## FRAGMENTO DE PÁGINA
══════════════════════════════

Cándido Azpiazu, el asesino de Ramón Baglietto, tiene un derecho legal a montar una cristalería enfrente de la casa en la que vive su viuda, Pilar Elías. Pero sólo una sabandija apoyaría semejante decisión. Es un problema de respeto a las víctimas, no de libertad de establecimiento. Del mismo modo, los promotores de la mezquita tienen derecho a construirla al lado de la Zona Cero, derribando para ello un edificio dañado por fragmentos de unos de los aviones del 11-S. Pero no es precisamente una idea que respete la sensibilidad del prójimo ni facilita el objetivo de "tender puentes", que es la razón que públicamente se ha dado para su construcción.
Es por eso que una mayoría de los estadounidenses y los neoyorquinos se opone a la Casa Córdoba. Cerca de un centenar de mezquitas funcionaban antes del 11-S en Manhattan y lo siguieron haciendo después con plena normalidad y sin provocar ninguna protesta. Pero este proyecto en particular ha levantado ampollas entre las víctimas y sus compatriotas. "Nadie que haya vivido la historia del 11-S y sentido el aguijón de la pérdida para nuestro país de aquel día puede creer sinceramente que someter a nuestras familias a más dolor pueda suponer un acto de paz", ha declarado Debra Burlingame, víctima del 11-S, mujer del piloto del avión que estrellaron contra el Pentágono.
Burlingame saltó a la fama como portavoz de la oposición de las víctimas a la construcción de un museo en la Zona Cero, financiado entre otros por George Soros, en el que se "contextualizaba" el ataque con referencias a la política exterior norteamericana y el viejo y falso eslogan progresista de enlazar pobreza y terrorismo. Como la responsabilidad sobre el antiguo emplazamiento de las Torres Gemelas era pública, el gobernador del estado pudo prohibir el museo. No es el caso, y aunque ha habido peticiones de convertir el edificio que se derruirá en un monumento público han fracasado, y con razón, porque no lo es.
Muchos temen que edificar la Casa Córdoba tan cerca de la Zona Cero se convierta en un símbolo para los islamistas, un acicate para seguir con su lucha. Pero es un peligro hipotético, y quizá no muy realista. Sin embargo, lo que sí es una realidad innegable es que para las víctimas esta mezquita supone un sacrilegio que viola el suelo sagrado en el que mataron a los suyos. Y que tienen la sensación de que en Estados Unidos se respeta más el derecho de los musulmanes a rezar donde quieran que el suyo a honrar a sus muertos ahí donde cayeron.
Es probable que las palabras de Obama sobre este asunto no sean más que política de la mala, la de quien dice sin decir y se niega a tomar postura. Pero sirven para recordarnos la gran diferencia entre ley y moral; que no todo lo que está permitido es bueno, y que tener derecho a algo no significa que debamos hacerlo. Si el imán Feisal Abdul Rauf, promotor de Casa Córdoba, logra entender esta diferencia y acepta la oferta de trasladarla, habrá cumplido de verdad con su publicitado objetivo de tender puentes.

══════════════════════════════

## DATOS RECOPILADOS
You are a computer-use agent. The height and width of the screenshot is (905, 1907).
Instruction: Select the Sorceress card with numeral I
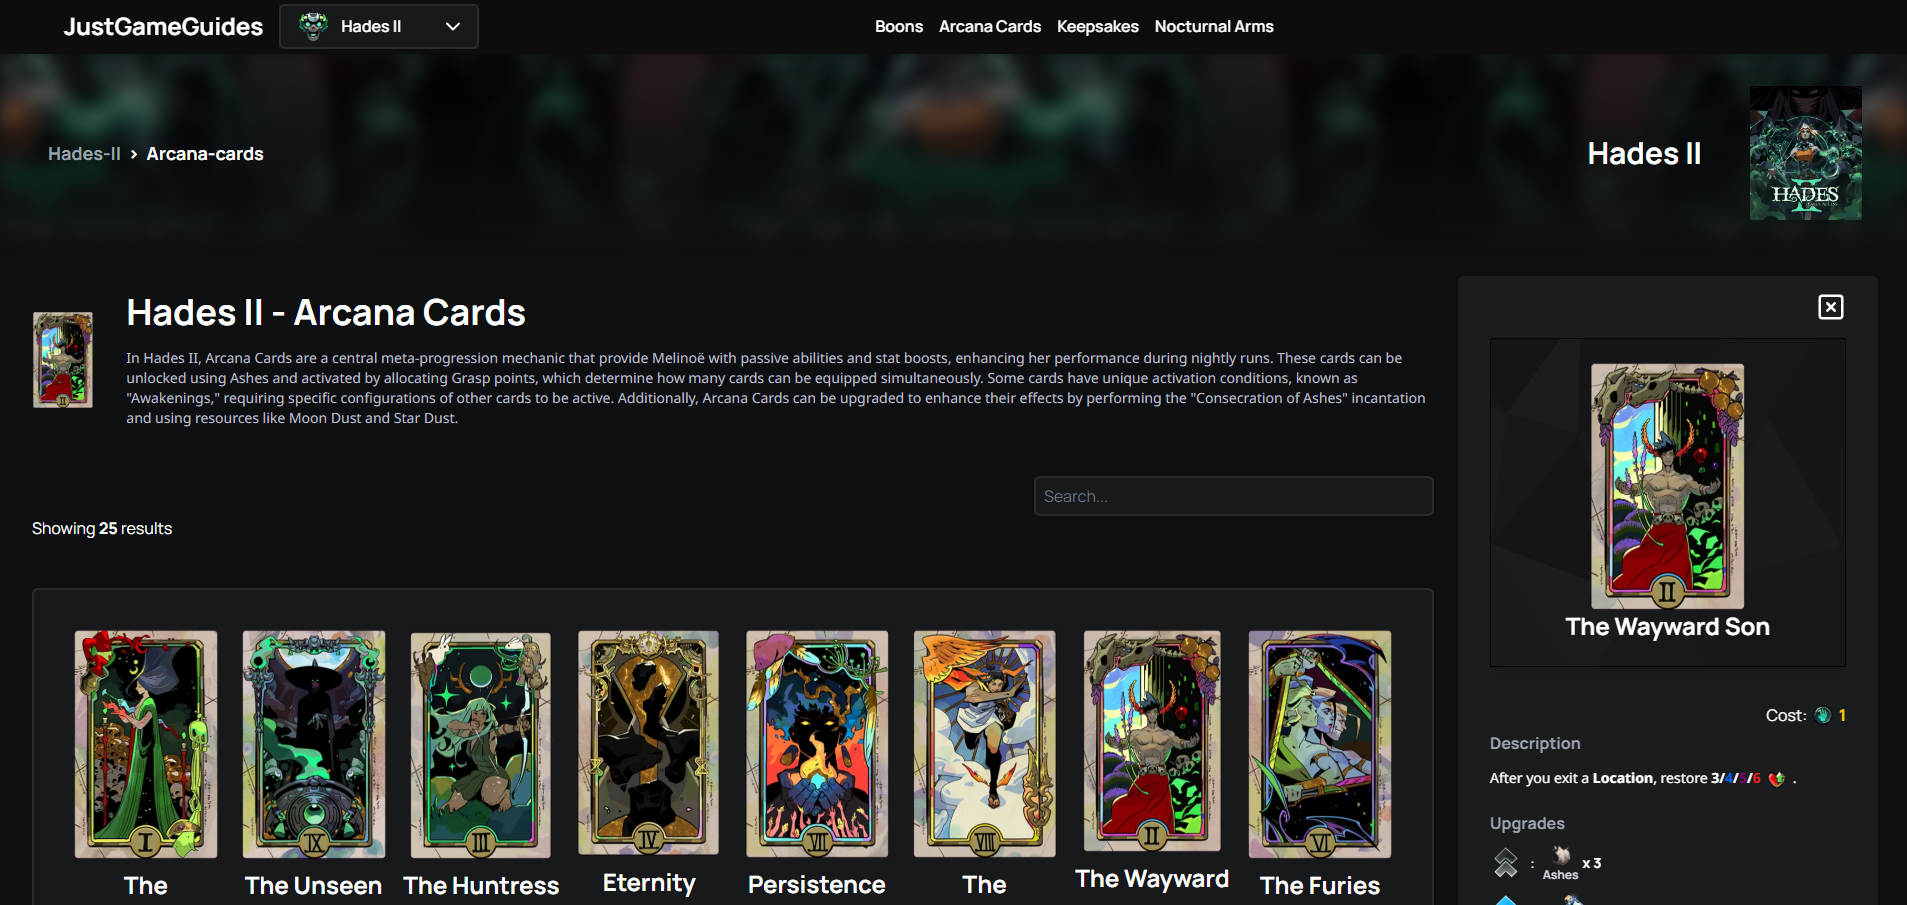click(x=146, y=744)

══════════════════════════════

## TAREAS
a - Enumera todas las personas que el fragmento sobre la mezquita cercana a la Zona Cero menciona por su nombre.
b - Según el fragmento sobre la mezquita cercana a la Zona Cero, indica cuántas mezquitas funcionaban en Manhattan antes del 11-S.
Las líneas no tienen relación con el fragmento de página.

## RESPUESTAS
a - Cándido Azpiazu, Ramón Baglietto, Pilar Elías, Debra Burlingame, George Soros, Obama y Feisal Abdul Rauf.

b - Cerca de un centenar.